Having built with and tried every voice model over the last three years, real time and non-real time... this is off the charts compared to anything I've seen before.
Yes I've tried Parakeet v3 too. For its own purpose - running locally - it's amazing.
The thing that's particularly amazing about this Voxtral model is how incredibly rock solid the accuracy is.
For the longest time previous models have been 'mostly correct' or as people have commented elsewhere on this HN thread, have dropped sentences or lost or added utterances.
I have no affiliation with these folks, but I tried and struggled to get this model to break even speaking as adversariately as I could.
Thank you for the link! Their playground in Mistral does not have a microphone. it just uploads files, which does not demonstrate the speed and accuracy, but the link you shared does.
I tried speaking in 2 languages at once, and it picked it up correctly. Truly impressive for real-time.
Impressive indeed. Works way better than the speech recognition I first got demo'ed in... 1998? I remember you had to "click" on the mic everytime you wanted to speak and, well, not only the transcription was bad, it was so bad that it'd try to interpret the sound of the click as a word.
It was so bad I told several people not to invest in what was back then a national tech darling:
> I tried speaking in 2 languages at once, and it picked it up correctly.
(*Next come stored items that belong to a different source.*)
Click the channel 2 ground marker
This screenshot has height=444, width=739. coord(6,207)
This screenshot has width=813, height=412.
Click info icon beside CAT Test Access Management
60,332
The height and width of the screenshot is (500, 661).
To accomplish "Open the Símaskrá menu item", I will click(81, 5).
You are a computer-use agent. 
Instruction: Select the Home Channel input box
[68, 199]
I'm a native french speaker and I tried with a very simple sentence mixing french and english:
"Pour un pistolet je prefere un red dot mais pour une carabine je prefere un ACOG" (aka "For a pistol I prefer a red dot but for a carbine I prefer an ACOG")
And instead I got this:
"Je prépare un redote, mais pour une carabine, je préfère un ACOG."
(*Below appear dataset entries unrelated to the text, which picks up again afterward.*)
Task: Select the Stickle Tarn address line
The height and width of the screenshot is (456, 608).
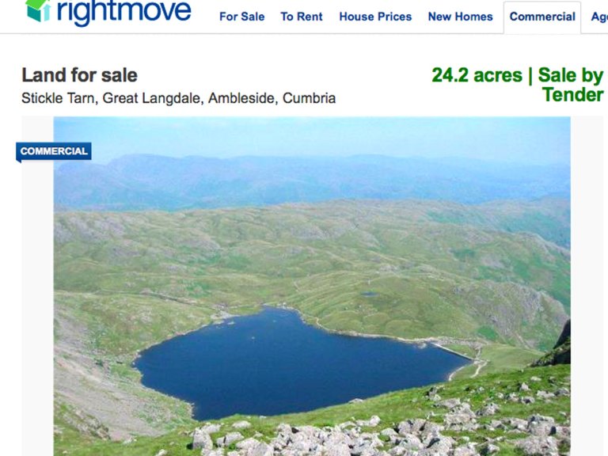Action: [x=178, y=98]
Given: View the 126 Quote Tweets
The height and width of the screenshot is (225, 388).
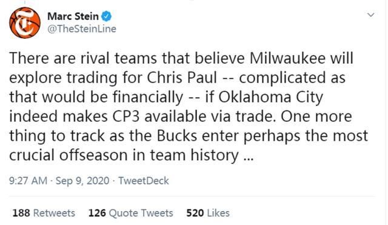Looking at the screenshot, I should [x=131, y=213].
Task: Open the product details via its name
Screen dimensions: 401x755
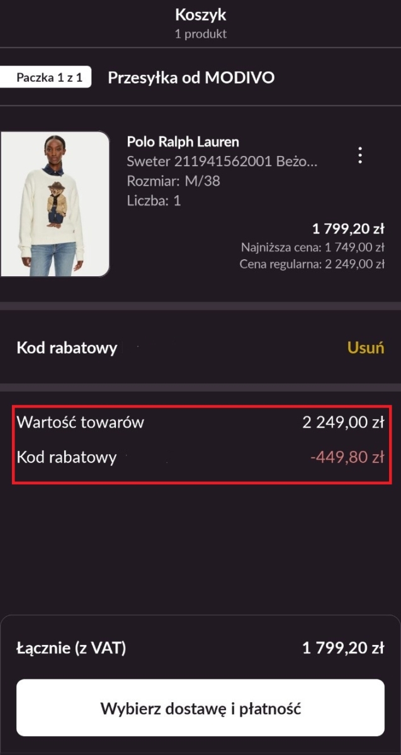Action: [183, 142]
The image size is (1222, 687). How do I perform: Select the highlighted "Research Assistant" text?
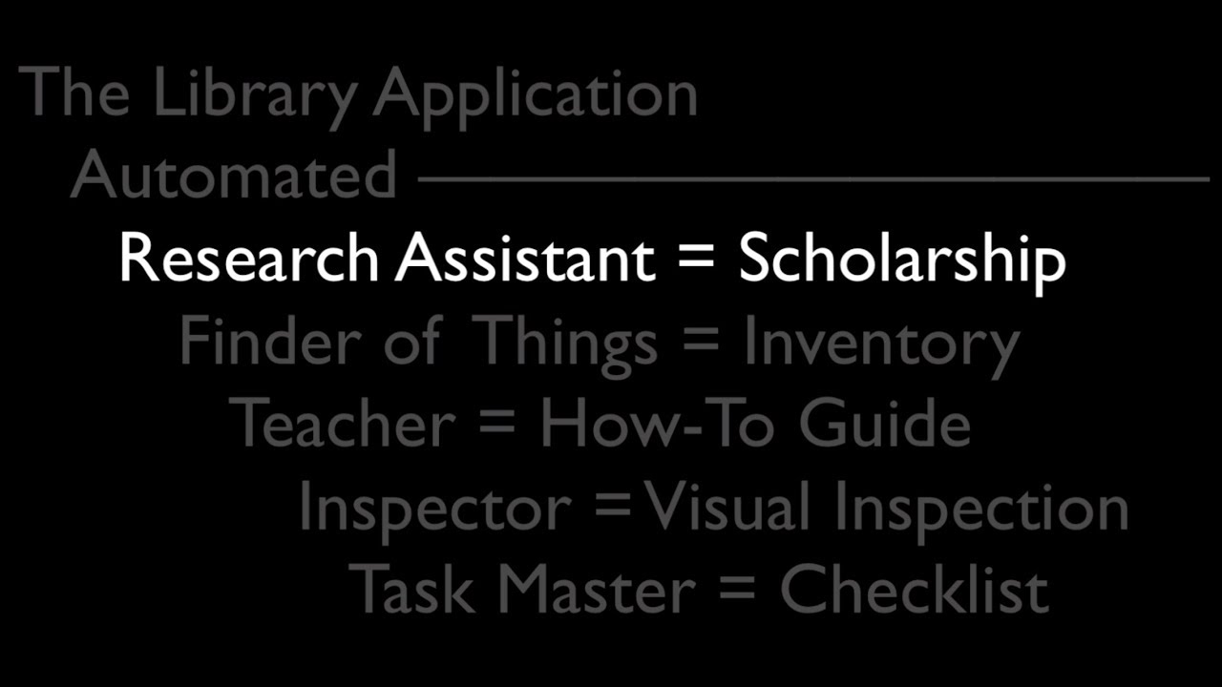point(387,259)
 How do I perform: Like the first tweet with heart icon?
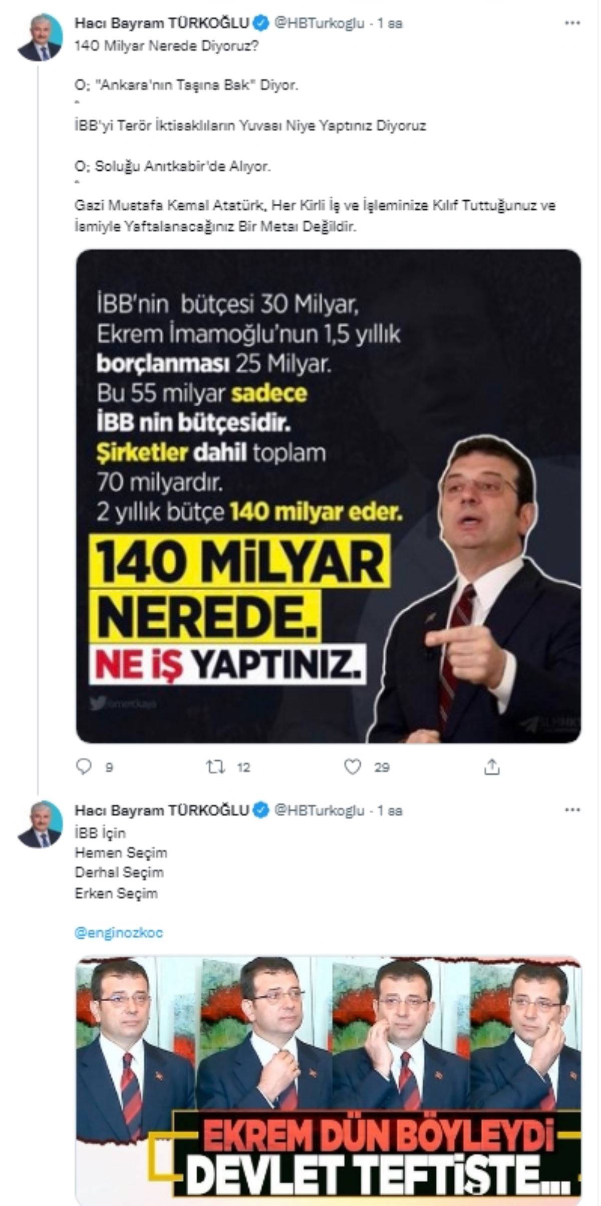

"Je prépare un redote ..." doesn't mean anything and it's not at all what I said.
I like it, it's impressive, but literally the first sentence I tried it got the first half entirely wrong.
I used sell the Mac Voice Navigator (from Articulate Systems) in the 90s, which was a SCSI based hardware box that you plug into a Mac, Mac SE or Mac II. It used to use the same L&H speech recognition tech (if I recall correctly) and was called the "User Interface" of the future.
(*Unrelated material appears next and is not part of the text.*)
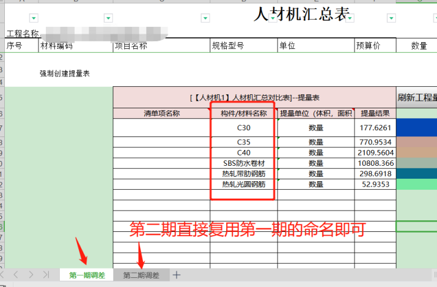Screen dimensions: 437x287
Task: Click the add new sheet plus icon
Action: tap(177, 275)

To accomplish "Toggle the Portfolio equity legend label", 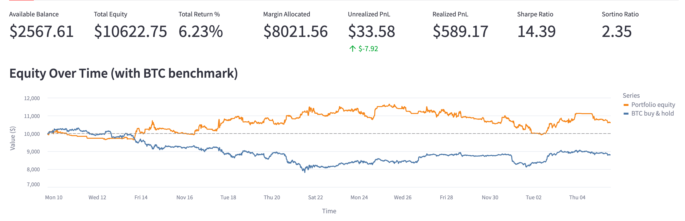I will tap(653, 105).
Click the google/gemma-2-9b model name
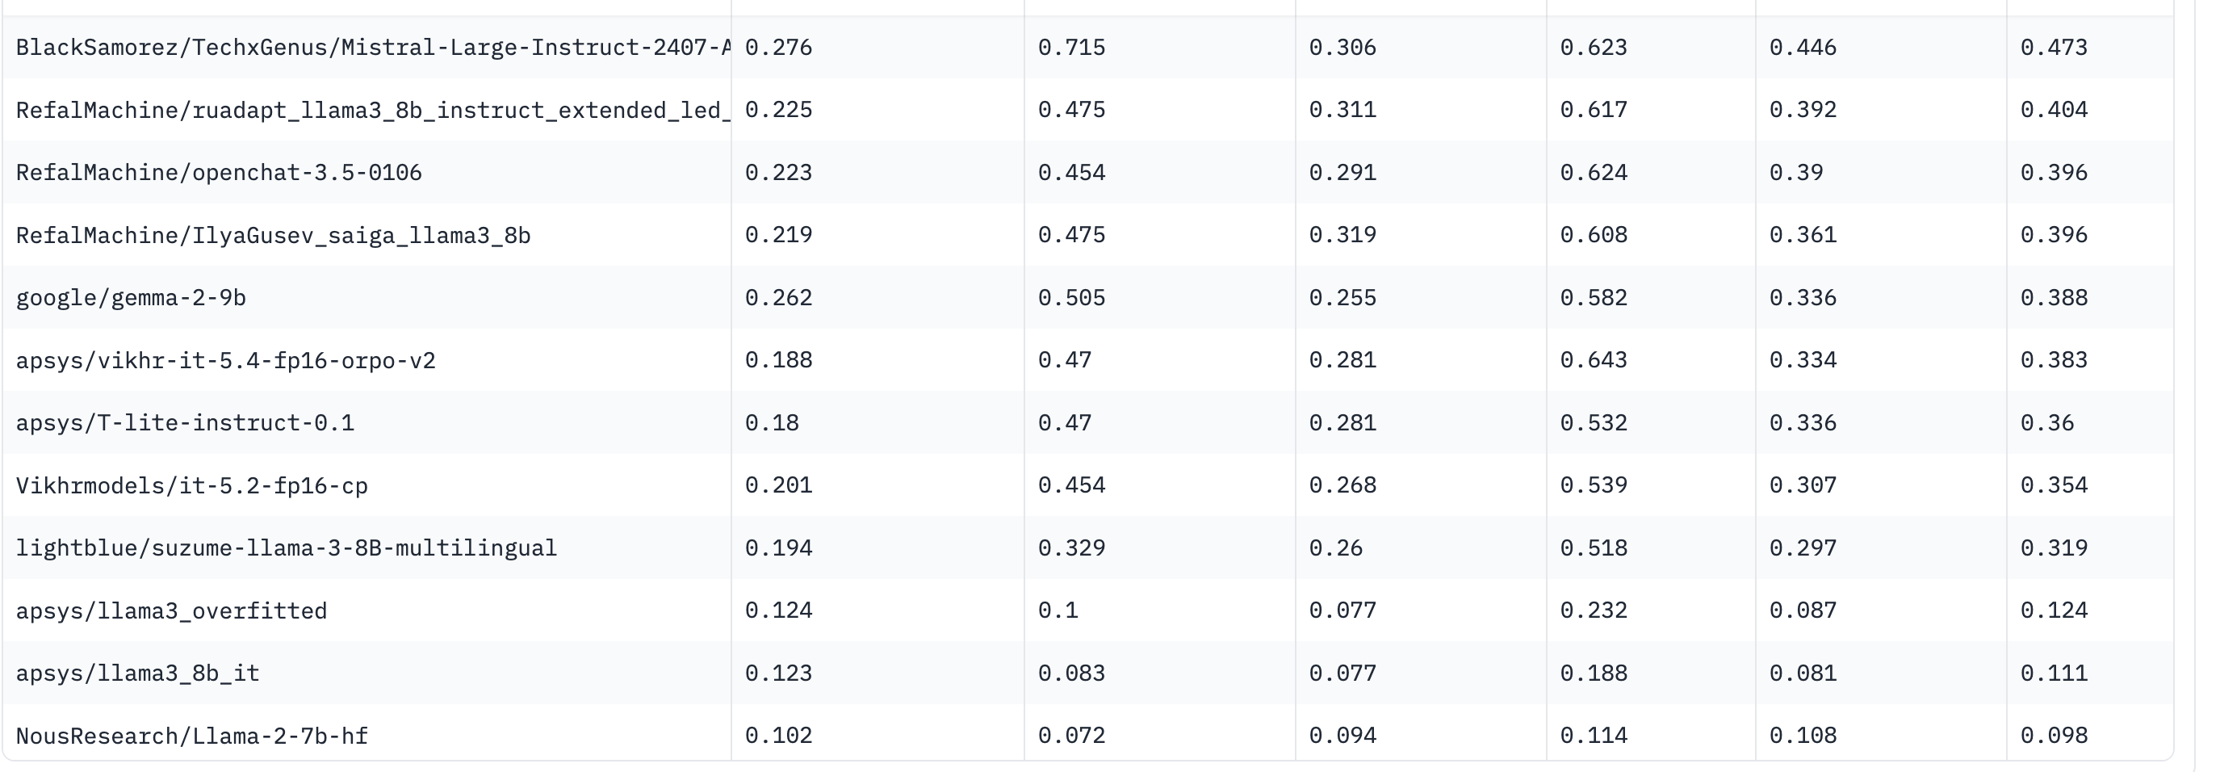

Horrible speech recognition rate and very glitchy. Customers hated it, and lots of returns/complaints.
A few years later, L&H went bankrupt. And so did Articulate Systems.
Don't be confused if it says "no microphone", the moment you click the record button it will request browser permission and then start working.
I spoke fast and dropped in some jargon and it got it all right - I said this and it transcribed it exactly right, WebAssembly spelling included:
> Can you tell me about RSS and Atom and the role of CSP headers in browser security, especially if you're using WebAssembly?